Why Do We Write About Writing?
In the past semester, I have found that I am obsessed with the idea of writing about writing. I have written about the process of writing and every frustration that comes with it. I have written several proposals for essays that I know I want to write – but writing about what I want to write about is just more fun. What does that say about me? Is the brainstorming process for a project really more interesting? Is something keeping me from actually getting started?
The short answer is no.
I have probably spent 80% of my life sitting in front of Word documents. I want them to be filled with fantastical stories. I want them to be filled with moving prose that would make a reader tap into their own repressed feelings. I want my characters to fight dragons or find the meaning of love – or realize some great profound detail surrounding human life that would make Nietzsche weep.
But obviously, those goals are near impossible.
One evening of my second junior year of college, I wanted to write a surrealist sci-fi short story that dealt with themes of doubt, insecurity, and how they affect a relationship.
The only problem was that I was nowhere near equipped to even know where to begin with this story. I stared at the blank document for about an hour – regularly trying different versions of the same sentence only to delete them and try something else. Eventually, it just became a game of how much time was between each update on the document. I wrote the first words: “Last Update: 1 hour ago.”
To my own amusement, that developed into a story on its own! The fictionalized nameless version of me was also sitting at her laptop in front of a blank document, and I am keeping a log of her thoughts – which are very much my thoughts. The style is sporadic, unorganized, nonsensical, and at times vulgar – but is that not just how minds work during the writing process?

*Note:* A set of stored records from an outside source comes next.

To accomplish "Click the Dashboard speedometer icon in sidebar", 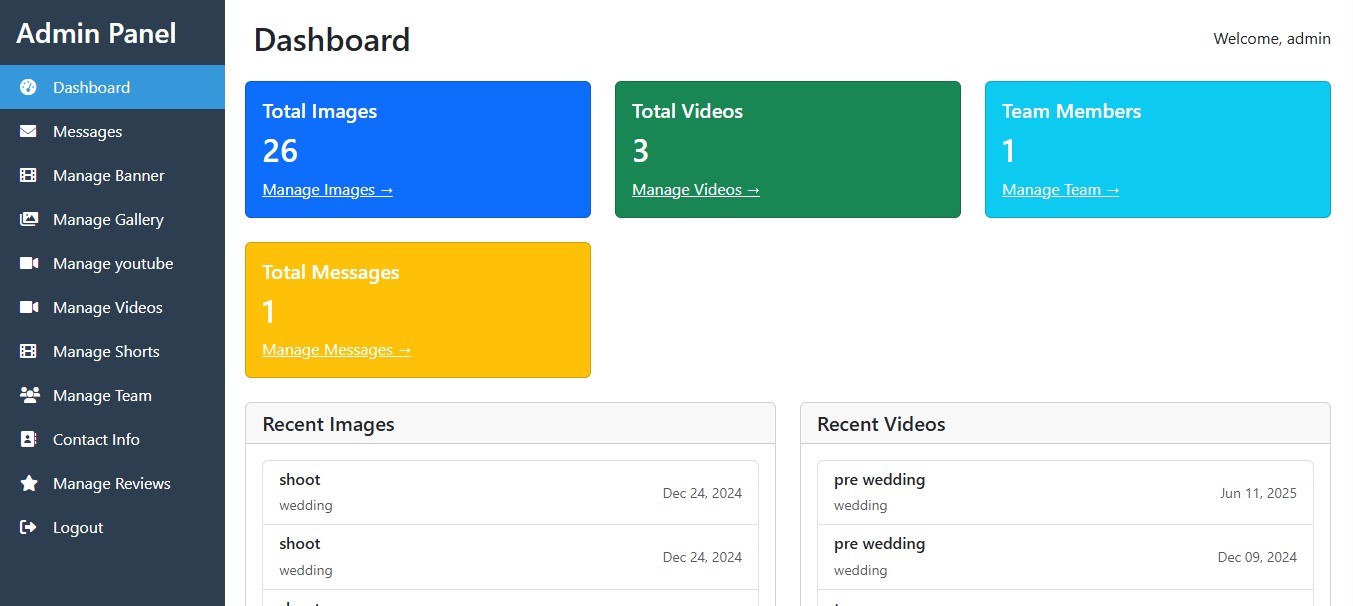I will [x=29, y=87].
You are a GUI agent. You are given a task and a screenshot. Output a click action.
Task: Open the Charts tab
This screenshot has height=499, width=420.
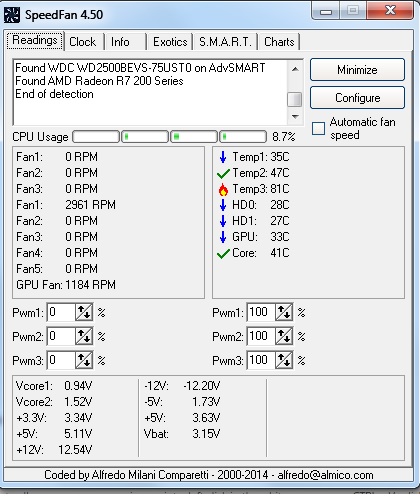point(279,42)
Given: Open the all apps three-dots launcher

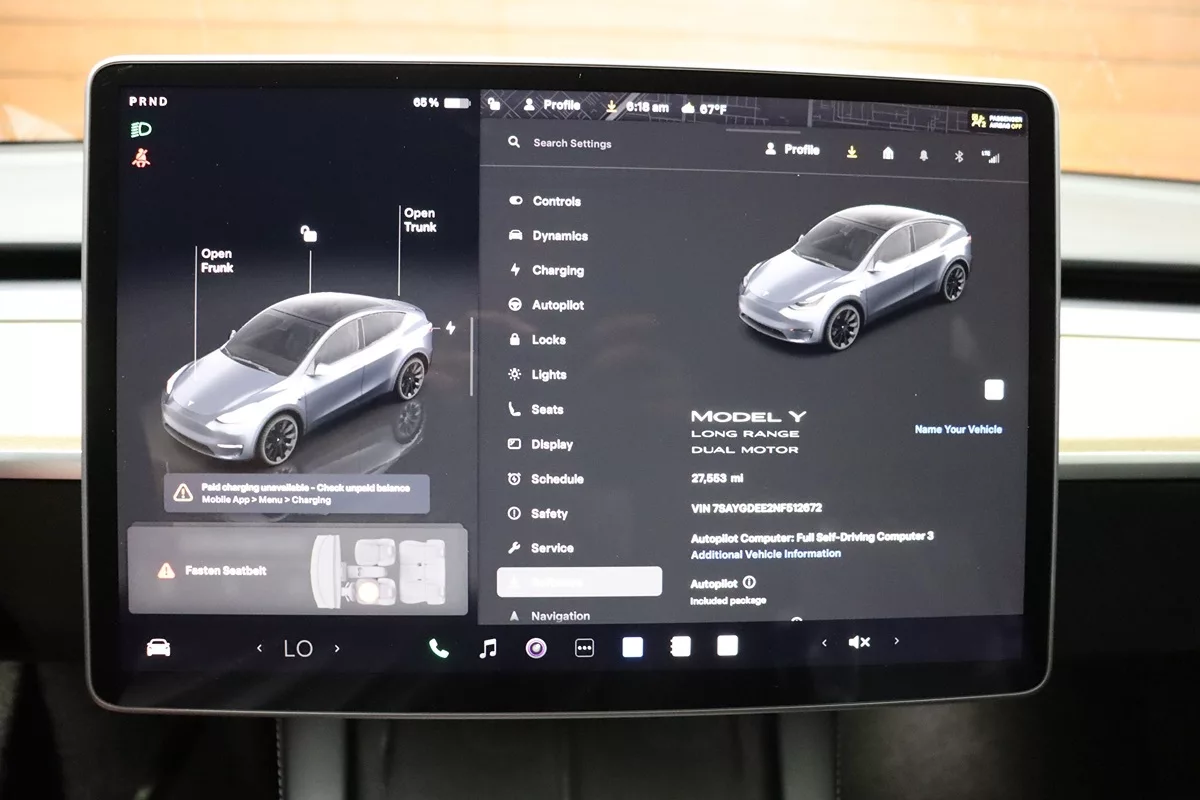Looking at the screenshot, I should pyautogui.click(x=585, y=648).

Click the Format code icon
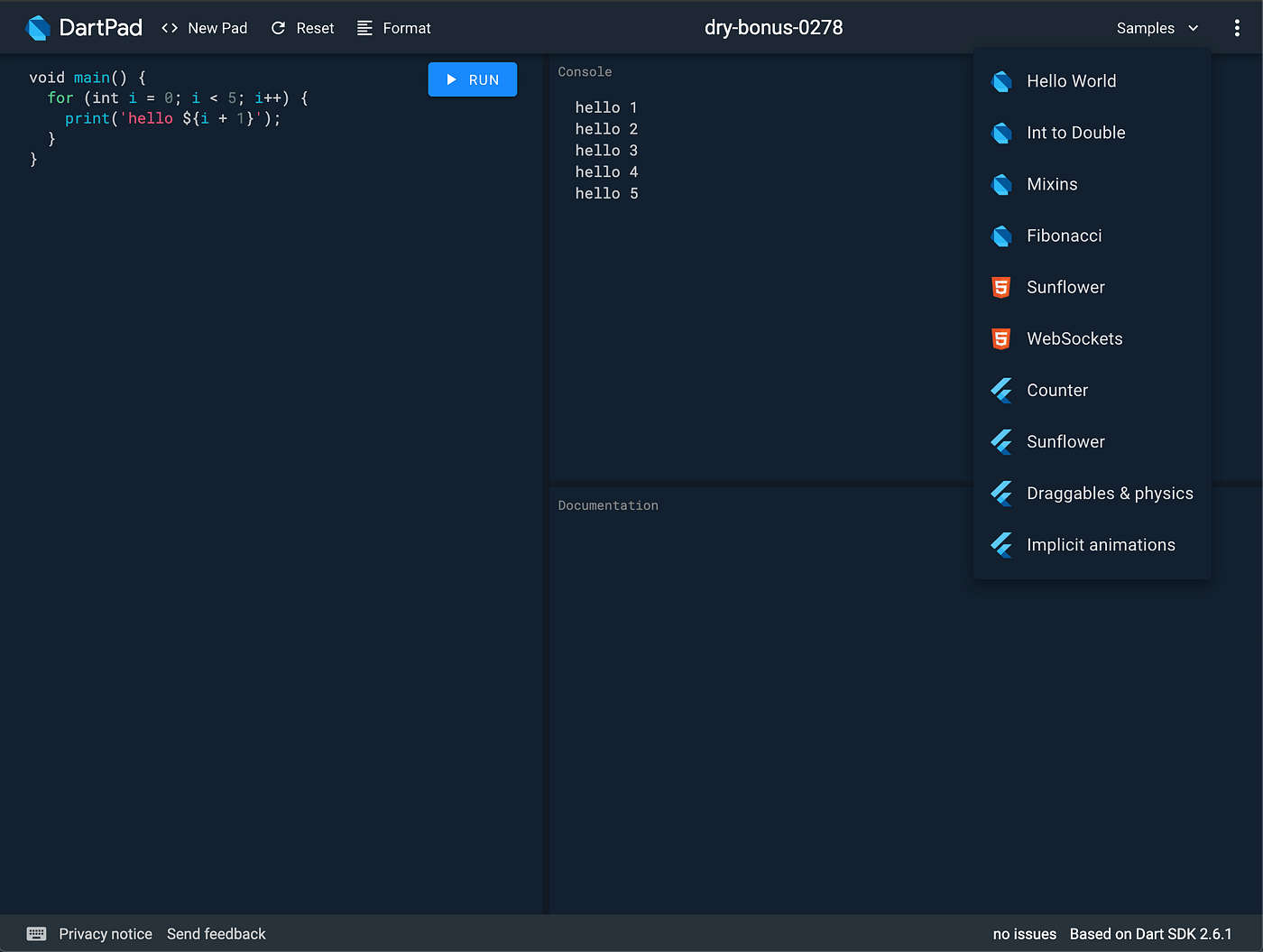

So often, young new writers – and I am mostly speaking for myself – get caught up in wanting to emulate the work of someone great. Even if we do not mean to. Poet Billy Collins argues that every writer finds their own voice by combining the voices of their own influences, and I agree with this – but I feel like it is only when we are articulating the intimacies of our own thoughts as they pertain to our own writing that we are truly sharing our own voice. Not a Frankenstein’s monster-mash of other authors, but truly something that is coming from your own soul. Yes, it requires vulnerability – this way of writing will strip you down to nakedness, but it is something that can never be replicated by anyone else.
They say that writers write what they know, and I may not know the far away fantasy kingdoms filled with fantastical beings that I love and desperately wish I could write – but I do know that the keyboard and blank document are waiting for me to do something with them. I know what I feel when I write. What I think and what I experience. Those experiences do not have to exist just in my head. I know that. So, I write it down.